## The exercise
Update the rows from the line with "Image resolution: width=976" up to and including the line with "coord(174,283)", replacing "dropdown" with "menu" and keeping everything else the same. Give only those lines and leave the pictures out.

## Material for the task

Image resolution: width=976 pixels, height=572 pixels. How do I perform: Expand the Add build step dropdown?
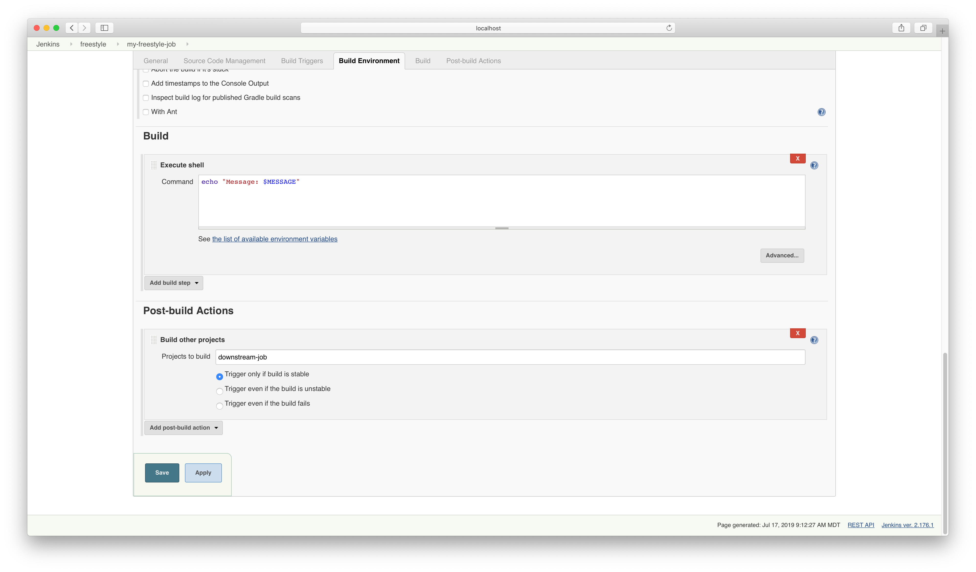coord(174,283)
---
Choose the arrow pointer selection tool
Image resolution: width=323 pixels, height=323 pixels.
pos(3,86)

## Finished task
Image resolution: width=976 pixels, height=572 pixels. How do I perform: Expand the Add build step menu?
coord(174,283)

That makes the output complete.